Jiang Wei, Wen Xiangyu, Zhan Jinyu, Wang Xupeng, Song Ziwei, Bian Chen
IEEE Trans Neural Netw Learn Syst. 2024 Mar;35(3):4032-4046. doi: 10.1109/TNNLS.2022.3201586. Epub 2024 Feb 29.
Backdoor attack to deep neural networks (DNNs) is among the predominant approaches to bring great threats into artificial intelligence. The existing methods to detect backdoor attacks focus on the perspective of distributions in DNNs, however, limited by its ability of generalization across DNN models. In this article, a critical-path-based backdoor detector (CPBD) is proposed, which approaches to detect backdoor attacks via DNN's interpretability. CPBD is designed to efficiently discover the characteristics of backdoors, which distinguish the critical paths in the attacked DNNs. To deal with the intractably large number of neurons, we propose to simplify the neurons, and the preserved key nodes are integrated into a set of critical paths. Thus, a DNN model can be formulated as a combination of several critical paths. Afterward, the detection of backdoors is performed based on the analysis of critical paths corresponding to different classes. Then, combining all the above steps, the CPBD algorithm is integrated to present the results in a standard and systematic manner. In addition, CPBD is able to locate neurons associated with malicious triggers, the combination of which is named as trigger propagation path. Extensive experiments are conducted, which testify the efficiency of the proposed method on multiple DNNs and different trigger sizes.

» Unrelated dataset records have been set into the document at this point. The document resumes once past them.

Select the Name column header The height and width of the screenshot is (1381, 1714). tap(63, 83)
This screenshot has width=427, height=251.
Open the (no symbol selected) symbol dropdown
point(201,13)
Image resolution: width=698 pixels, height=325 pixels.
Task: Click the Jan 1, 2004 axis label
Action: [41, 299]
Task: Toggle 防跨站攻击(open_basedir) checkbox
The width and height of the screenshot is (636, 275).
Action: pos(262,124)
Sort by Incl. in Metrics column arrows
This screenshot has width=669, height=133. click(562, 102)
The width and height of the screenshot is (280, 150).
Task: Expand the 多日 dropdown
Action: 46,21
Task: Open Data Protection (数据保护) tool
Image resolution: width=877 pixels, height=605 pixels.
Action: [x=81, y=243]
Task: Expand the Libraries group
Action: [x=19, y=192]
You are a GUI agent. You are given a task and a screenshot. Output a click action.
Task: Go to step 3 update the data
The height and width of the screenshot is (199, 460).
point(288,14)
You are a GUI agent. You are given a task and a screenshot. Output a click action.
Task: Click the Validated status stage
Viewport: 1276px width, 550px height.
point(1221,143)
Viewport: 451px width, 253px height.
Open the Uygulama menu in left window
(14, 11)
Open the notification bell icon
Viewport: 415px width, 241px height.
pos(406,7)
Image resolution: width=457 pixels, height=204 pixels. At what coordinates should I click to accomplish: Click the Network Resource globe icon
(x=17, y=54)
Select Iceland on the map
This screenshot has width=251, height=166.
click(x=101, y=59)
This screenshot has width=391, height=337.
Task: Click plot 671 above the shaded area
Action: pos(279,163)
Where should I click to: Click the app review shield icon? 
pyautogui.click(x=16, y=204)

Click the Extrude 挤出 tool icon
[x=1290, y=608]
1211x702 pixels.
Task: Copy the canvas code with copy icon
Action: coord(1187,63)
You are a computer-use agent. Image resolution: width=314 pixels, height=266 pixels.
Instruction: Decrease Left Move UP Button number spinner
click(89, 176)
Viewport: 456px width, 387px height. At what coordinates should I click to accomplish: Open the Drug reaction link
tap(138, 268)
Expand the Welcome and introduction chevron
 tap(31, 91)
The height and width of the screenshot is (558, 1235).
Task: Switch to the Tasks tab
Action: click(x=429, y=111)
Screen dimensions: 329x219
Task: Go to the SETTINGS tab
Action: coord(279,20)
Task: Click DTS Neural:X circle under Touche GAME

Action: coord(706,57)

对深度神经网络(DNN)的后门攻击是给人工智能带来巨大威胁的主要途径之一。现有的检测后门攻击的方法主要从DNN中的分布角度出发,然而,其跨DNN模型的泛化能力有限。在本文中,提出了一种基于关键路径的后门检测器(CPBD),该检测器通过DNN的可解释性来检测后门攻击。CPBD旨在有效发现后门的特征,这些特征区分了受攻击DNN中的关键路径。为了处理数量庞大的神经元,我们提出简化神经元,并将保留的关键节点整合到一组关键路径中。因此,一个DNN模型可以被表述为几个关键路径的组合。随后,基于对不同类别的关键路径的分析来进行后门检测。然后,结合上述所有步骤,集成CPBD算法以标准和系统的方式呈现结果。此外,CPBD能够定位与恶意触发器相关的神经元,这些神经元的组合被称为触发器传播路径。进行了大量实验,验证了所提方法在多个DNN和不同触发器大小上的有效性。